What the "author" of this wikipedia page (https://en.wikipedia.org/wiki/Ancient_Linzi) conveniently forgot to say is that there was a new analysis done in 2006 that supported the results of the first one in 2000 (IIRC).
The second part of my post you're commenting was from the second DNA analysis done in 2006 (while the Chinese rebuttal was done in 2003).
.
>From the Scandinavia Paper. This is interesting when you consider how light eye colors are prominent in MENA minorities like select Berbers and Christians. Both of which are isolated or endogamous.
ReplyDeleteBerbers have high SSA admix so not very isolated or endogamous.
"Shang dynasty geography fits well with the studies findings "Northwestern provinces of China (Gansu, Shaanxi, Shanxi) but not other parts of China". Looks like there could actually be some truth to historian Beckwith's claims!"

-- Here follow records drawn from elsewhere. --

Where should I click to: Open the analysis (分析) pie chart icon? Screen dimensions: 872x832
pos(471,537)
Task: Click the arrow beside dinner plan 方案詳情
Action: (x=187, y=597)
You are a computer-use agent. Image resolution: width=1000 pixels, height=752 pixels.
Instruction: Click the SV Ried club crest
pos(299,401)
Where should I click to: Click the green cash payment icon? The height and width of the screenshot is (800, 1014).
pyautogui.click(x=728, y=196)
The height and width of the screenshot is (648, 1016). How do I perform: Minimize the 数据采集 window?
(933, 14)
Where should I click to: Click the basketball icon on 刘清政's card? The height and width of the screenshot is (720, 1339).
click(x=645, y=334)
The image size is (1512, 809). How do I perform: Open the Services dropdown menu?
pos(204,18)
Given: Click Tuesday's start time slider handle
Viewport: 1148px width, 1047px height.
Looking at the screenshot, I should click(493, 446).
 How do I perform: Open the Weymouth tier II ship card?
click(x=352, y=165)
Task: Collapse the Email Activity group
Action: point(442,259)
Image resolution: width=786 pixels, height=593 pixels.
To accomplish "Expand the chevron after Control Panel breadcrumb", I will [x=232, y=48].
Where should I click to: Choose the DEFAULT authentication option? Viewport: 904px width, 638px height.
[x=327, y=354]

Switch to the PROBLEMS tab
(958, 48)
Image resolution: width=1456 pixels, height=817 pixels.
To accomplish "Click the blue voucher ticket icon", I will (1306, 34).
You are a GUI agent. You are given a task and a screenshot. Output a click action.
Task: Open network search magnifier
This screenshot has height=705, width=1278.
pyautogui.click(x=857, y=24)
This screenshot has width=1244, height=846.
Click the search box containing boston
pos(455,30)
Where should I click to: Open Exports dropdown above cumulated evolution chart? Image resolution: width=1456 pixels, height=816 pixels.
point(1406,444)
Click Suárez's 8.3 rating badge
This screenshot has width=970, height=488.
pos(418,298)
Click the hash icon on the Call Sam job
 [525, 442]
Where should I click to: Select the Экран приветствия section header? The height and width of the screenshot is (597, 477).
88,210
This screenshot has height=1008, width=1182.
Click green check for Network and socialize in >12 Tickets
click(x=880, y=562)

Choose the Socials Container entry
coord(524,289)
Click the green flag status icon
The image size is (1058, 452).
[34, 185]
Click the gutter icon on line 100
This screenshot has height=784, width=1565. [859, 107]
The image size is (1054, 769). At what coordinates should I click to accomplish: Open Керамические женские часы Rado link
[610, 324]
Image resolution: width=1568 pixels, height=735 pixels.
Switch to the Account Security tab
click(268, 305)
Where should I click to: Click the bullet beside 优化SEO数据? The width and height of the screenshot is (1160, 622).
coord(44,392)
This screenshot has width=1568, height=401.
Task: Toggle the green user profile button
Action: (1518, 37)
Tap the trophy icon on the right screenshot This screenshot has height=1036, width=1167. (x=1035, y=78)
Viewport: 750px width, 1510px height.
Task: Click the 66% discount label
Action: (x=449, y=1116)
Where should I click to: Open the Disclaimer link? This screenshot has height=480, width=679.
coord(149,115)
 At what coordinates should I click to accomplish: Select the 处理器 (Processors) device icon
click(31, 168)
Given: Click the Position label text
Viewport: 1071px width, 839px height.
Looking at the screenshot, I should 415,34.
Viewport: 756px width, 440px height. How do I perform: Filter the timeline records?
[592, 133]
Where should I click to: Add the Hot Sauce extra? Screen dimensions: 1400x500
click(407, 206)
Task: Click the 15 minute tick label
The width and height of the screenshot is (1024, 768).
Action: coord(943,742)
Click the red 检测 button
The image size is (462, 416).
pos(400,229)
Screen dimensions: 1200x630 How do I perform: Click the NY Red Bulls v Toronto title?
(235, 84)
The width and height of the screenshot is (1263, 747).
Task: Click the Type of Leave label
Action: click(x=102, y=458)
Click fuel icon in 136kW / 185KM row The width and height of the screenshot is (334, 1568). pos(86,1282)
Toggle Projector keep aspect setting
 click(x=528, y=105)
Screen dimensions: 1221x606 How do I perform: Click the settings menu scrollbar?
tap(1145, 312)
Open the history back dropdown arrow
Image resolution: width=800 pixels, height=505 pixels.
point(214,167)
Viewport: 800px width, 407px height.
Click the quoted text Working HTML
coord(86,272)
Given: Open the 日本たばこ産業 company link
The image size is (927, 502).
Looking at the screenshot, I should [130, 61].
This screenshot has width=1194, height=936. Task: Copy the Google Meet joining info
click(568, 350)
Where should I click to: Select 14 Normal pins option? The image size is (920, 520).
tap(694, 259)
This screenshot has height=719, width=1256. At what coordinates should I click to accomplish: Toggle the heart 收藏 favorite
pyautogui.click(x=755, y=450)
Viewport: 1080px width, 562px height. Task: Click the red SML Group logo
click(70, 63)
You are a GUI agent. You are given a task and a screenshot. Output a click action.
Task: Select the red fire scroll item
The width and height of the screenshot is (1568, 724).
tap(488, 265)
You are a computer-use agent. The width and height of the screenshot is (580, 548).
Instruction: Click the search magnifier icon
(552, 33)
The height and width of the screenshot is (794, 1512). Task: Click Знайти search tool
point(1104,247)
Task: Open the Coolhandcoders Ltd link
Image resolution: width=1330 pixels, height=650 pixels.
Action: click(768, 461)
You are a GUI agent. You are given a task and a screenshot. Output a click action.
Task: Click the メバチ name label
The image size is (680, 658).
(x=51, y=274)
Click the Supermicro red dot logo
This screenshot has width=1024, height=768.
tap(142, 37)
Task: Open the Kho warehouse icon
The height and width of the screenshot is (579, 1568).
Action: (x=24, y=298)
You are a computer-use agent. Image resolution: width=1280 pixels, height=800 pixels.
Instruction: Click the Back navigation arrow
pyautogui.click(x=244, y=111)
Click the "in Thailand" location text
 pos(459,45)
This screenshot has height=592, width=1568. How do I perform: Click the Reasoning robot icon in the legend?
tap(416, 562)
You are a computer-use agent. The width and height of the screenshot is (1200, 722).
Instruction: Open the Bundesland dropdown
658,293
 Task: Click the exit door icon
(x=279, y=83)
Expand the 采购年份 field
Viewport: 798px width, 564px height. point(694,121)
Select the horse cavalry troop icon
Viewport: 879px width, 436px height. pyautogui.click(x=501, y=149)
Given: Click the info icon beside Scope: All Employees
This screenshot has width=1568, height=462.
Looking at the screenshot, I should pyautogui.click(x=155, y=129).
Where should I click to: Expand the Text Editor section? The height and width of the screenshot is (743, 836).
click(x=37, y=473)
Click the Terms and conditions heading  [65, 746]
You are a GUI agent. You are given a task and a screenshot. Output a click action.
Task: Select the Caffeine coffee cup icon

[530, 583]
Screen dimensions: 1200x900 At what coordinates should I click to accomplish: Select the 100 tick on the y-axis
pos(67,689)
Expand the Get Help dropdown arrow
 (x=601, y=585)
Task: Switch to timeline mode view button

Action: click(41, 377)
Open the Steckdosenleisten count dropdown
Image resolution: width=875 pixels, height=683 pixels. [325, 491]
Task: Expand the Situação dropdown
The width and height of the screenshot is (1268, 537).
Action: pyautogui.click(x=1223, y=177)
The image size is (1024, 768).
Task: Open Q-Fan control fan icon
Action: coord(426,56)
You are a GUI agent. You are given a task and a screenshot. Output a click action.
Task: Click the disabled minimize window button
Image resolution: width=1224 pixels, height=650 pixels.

ReplyDeleteThe Shang dynasty was centered in Henan, not northwestern China. Its immediate descendants are recorded to have moved to eastern China. I don't think there's any significant connection between the Shang and northwestern China. The geography doesn't check out. Neither does the predicted age of admixture in this study but that, obviously, is still based on controversial methodology.
Anthropological studies of skeletons from Shang tombs have also not produced any Europoid examples, to my knowledge.
It should also be mentioned that the Silk Road initially connected groups like the Sogdians - an Indo-Iranian group - to the Chinese world, rather than Arabs or Near Eastern peoples. Early Chinese records from the Han Dynasty state:
"Among the barbarians in the Western Regions, the look of the Wusun is the most unusual. The present barbarians who have green eyes and red hair, and look like macaque monkeys, are the offspring of this people."
Indo-European groups like the Tocharians were able to maintain much of their genetic identity all the way up until the medieval period and the Turkic/Mongolic invasions. Even today, we find blonde hair and blue eyes among certain denizens of the Tarim Basin.